Gruppo: Mare Infinitum
Titolo: Alien Monolith God
Anno: 2015
Provenienza: Russia
Etichetta: Solitude Productions
Contatti:

Bandcamp

 
TRACKLIST

  1. The Nightmare Corpse-City Of R'lyeh
  2. Prosthetic Consciousness
  3. Alien Monolith God
  4. Beholding The Unseen (Chapter II)
  5. The Sun That Harasses My Soul
DURATA: 55:34
 

Secondo disco e secondo passaggio su Aristocrazia per i Mare Infinitum: all'incirca tre anni fa il nostro Mourning ci parlò infatti del debutto "Sea Of Infinity", mentre oggi il sottoscritto vi presenterà il nuovo parto "Alien Monolith God", uscito ancora una volta grazie all'inarrestabile attività della Solitude Productions.

Andiamo però subito al sodo: se l'esordio era un album piacevole ma fondamentalmente poco più che sufficiente, con episodi quali "The Nightmare Corpse-City Of R'lyeh" e "Beholding The Unseen (Chapter II)" il lavoro ivi esaminato si dimostra di caratura superiore al predecessore, sebbene le basi della proposta del trio russo non siano cambiate. Abbiamo quindi a che fare con un Death-Doom Metal dai riflessi funerei, in cui spicca l'alternanza delle voci pulite dai contorni quasi epici con un growl cavernoso e impastato, così come i lunghi, granitici e sepolcrali riff miscelati ad atmosfere tenebrosamente esotiche, in scrupolosa osservanza della concettualità aliena dell'opera.

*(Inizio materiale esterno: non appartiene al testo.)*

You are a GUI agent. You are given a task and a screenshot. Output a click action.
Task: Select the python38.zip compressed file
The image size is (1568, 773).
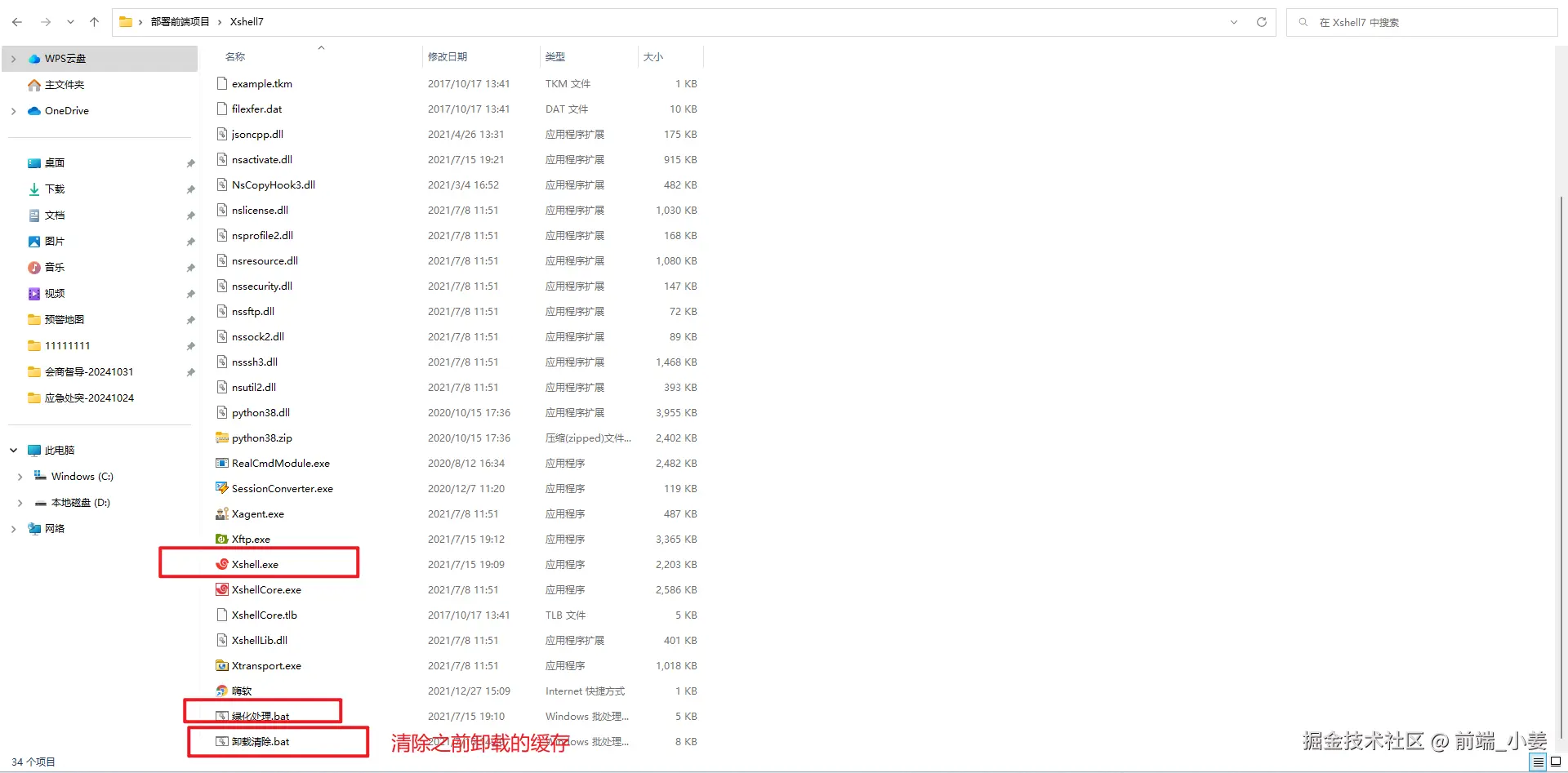click(x=261, y=438)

Il tutto viene orchestrato con magistrale perizia e la funzionalità dell'intero impianto sonoro è ancora più evidente in pezzi come "Prosthetic Consciousness" e "The Sun That Harasses My Soul": desolanti e mastodontiche sezioni opprimenti si accavallano con aperture melodiche che — a dispetto delle sembianze eteree — instillano un senso di gelido vuoto finora avulso ai nostri sensi. I Mare Infinitum ci risucchiano in una bolla dimensionale sconosciuta, al cui interno veniamo soffocati da visioni e incubi che la nostra mente mortale non è in grado di sostenere.

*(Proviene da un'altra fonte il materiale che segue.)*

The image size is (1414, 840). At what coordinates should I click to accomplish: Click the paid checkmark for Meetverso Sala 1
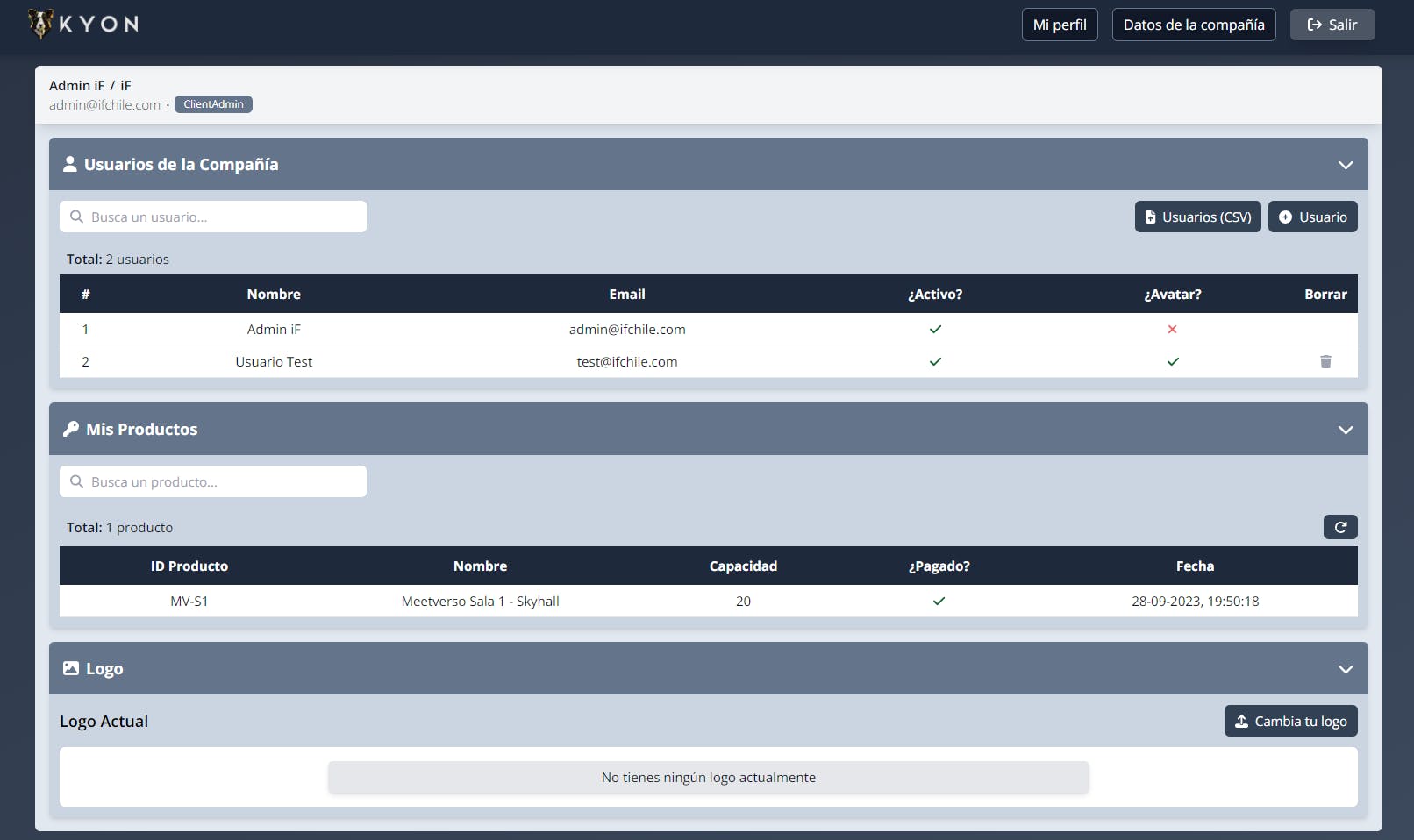pyautogui.click(x=939, y=602)
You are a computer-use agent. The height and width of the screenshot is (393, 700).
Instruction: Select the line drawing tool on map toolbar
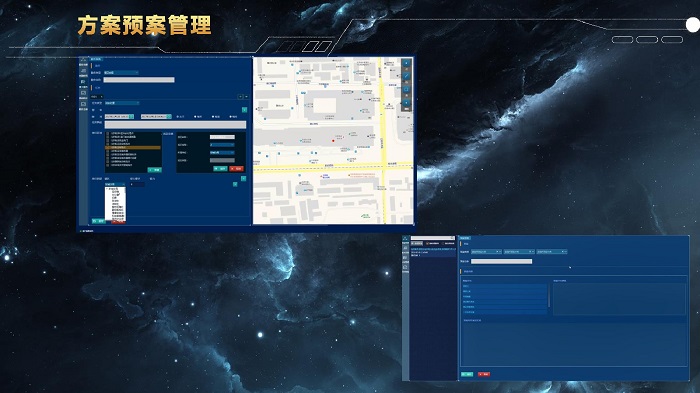(406, 76)
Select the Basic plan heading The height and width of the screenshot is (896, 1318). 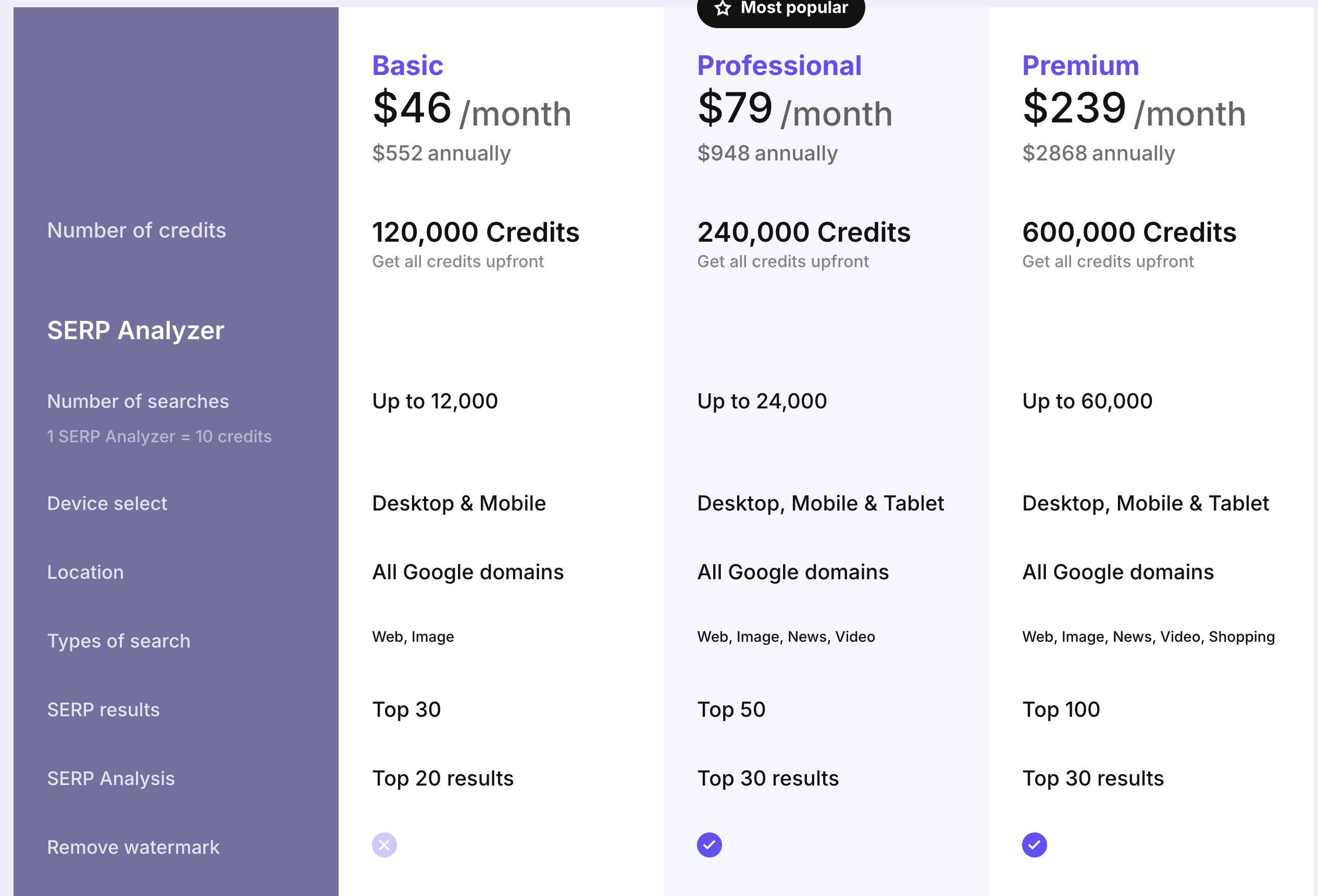point(407,65)
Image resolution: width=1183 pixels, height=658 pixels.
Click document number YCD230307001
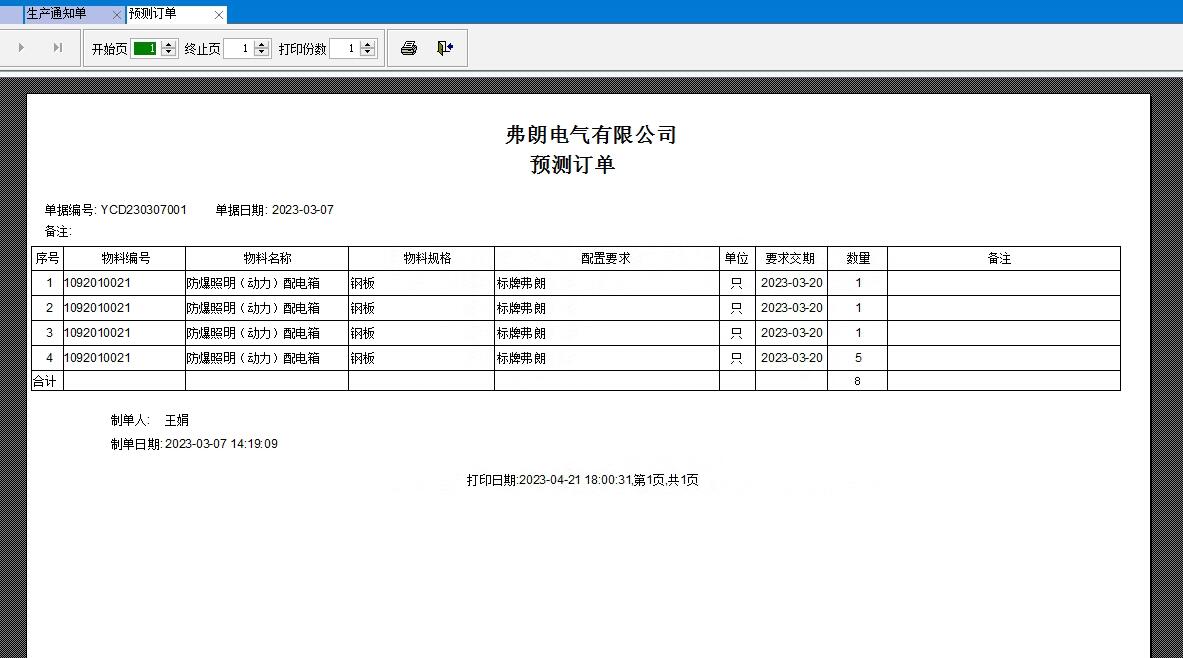144,210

Insomma, un grande passo in avanti per il gruppo russo, poiché — pur rimanendo fedele agli stilemi del genere suonato e in particolare all'enorme importanza attribuita già in passato alla parte atmosferica — "Alien Monolith God" risulta un album molto interessante, personale, coinvolgente e ispirato. Un lavoro consigliatissimo a tutti gli amanti di tale filone musicale; un lavoro che tiene fede al proprio titolo: un monolite alieno che merita certamente un po' della nostra adorazione.